Do you struggle with finance? No need to torture yourself if finance is not your cup of tea. You can order your finance paper from our academic writing service and get 100% original work from competent finance experts.

Computer science

Computer science is a tough subject. Fortunately, our computer science experts are up to the match. No need to stress and have sleepless nights. Our academic writers will tackle all your computer science assignments and deliver them on time. Let us handle all your python, java, ruby, JavaScript, php , C+ assignments!

Psychology

While psychology may be an interesting subject, you may lack sufficient time to handle your assignments. Don’t despair; by using our academic writing service, you can be assured of perfect grades. Moreover, your grades will be consistent.

Engineering

Engineering is quite a demanding subject. Students face a lot of pressure and barely have enough time to do what they love to do. Our academic writing service got you covered! Our engineering specialists follow the paper instructions and ensure timely delivery of the paper.

Nursing

In the nursing course, you may have difficulties with literature reviews, annotated bibliographies, critical essays, and other assignments. Our nursing assignment writers will offer you professional nursing paper help at low prices.

Sociology

Truth be told, sociology papers can be quite exhausting. Our academic writing service relieves you of fatigue, pressure, and stress. You can relax and have peace of mind as our academic writers handle your sociology assignment.

Business

We take pride in having some of the best business writers in the industry. Our business writers have a lot of experience in the field. They are reliable, and you can be assured of a high-grade paper. They are able to handle business papers of any subject, length, deadline, and difficulty!

Statistics

We boast of having some of the most experienced statistics experts in the industry. Our statistics experts have diverse skills, expertise, and knowledge to handle any kind of assignment. They have access to all kinds of software to get your assignment done.

Law

Writing a law essay may prove to be an insurmountable obstacle, especially when you need to know the peculiarities of the legislative framework. Take advantage of our top-notch law specialists and get superb grades and 100% satisfaction.

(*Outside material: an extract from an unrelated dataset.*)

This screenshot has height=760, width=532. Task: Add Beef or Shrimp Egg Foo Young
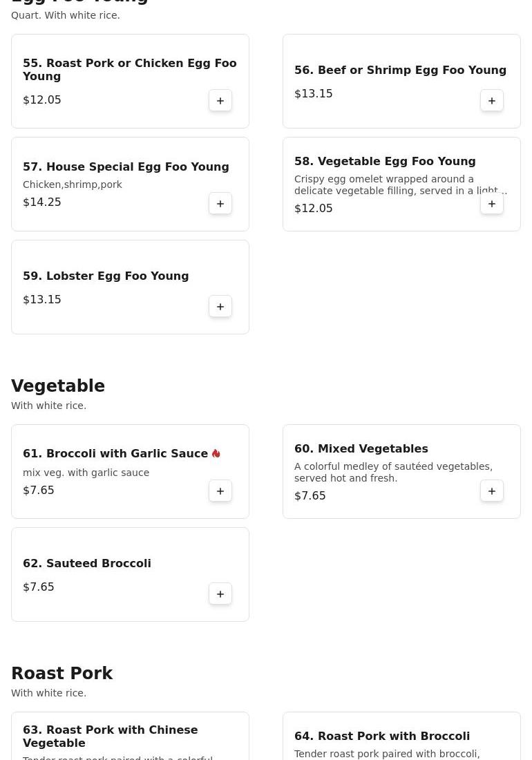pyautogui.click(x=491, y=100)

What discipline/subjects do you deal in?

We have highlighted some of the most popular subjects we handle above. Those are just a tip of the iceberg. We deal in all academic disciplines since our writers are as diverse. They have been drawn from across all disciplines, and orders are assigned to those writers believed to be the best in the field. In a nutshell, there is no task we cannot handle; all you need to do is place your order with us. As long as your instructions are clear, just trust we shall deliver irrespective of the discipline.

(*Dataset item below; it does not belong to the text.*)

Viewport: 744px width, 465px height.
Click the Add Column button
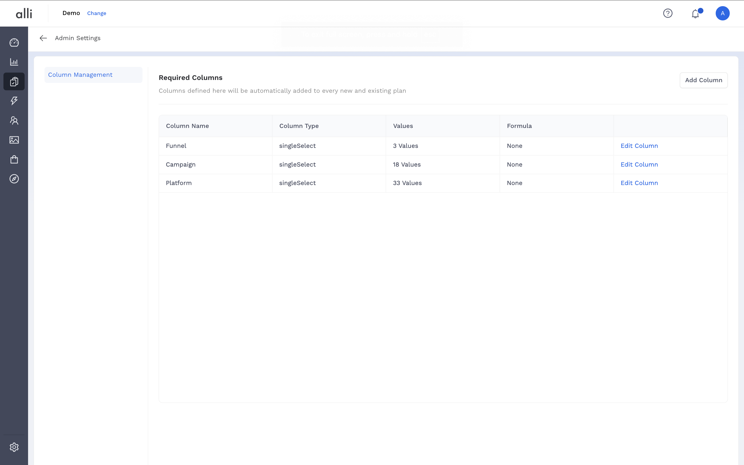(x=703, y=80)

Are your writers competent enough to handle my paper?

Our essay writers are graduates with bachelor's, masters, Ph.D., and doctorate degrees in various subjects. The minimum requirement to be an essay writer with our essay writing service is to have a college degree. All our academic writers have a minimum of two years of academic writing. We have a stringent recruitment process to ensure that we get only the most competent essay writers in the industry. We also ensure that the writers are handsomely compensated for their value. The majority of our writers are native English speakers. As such, the fluency of language and grammar is impeccable.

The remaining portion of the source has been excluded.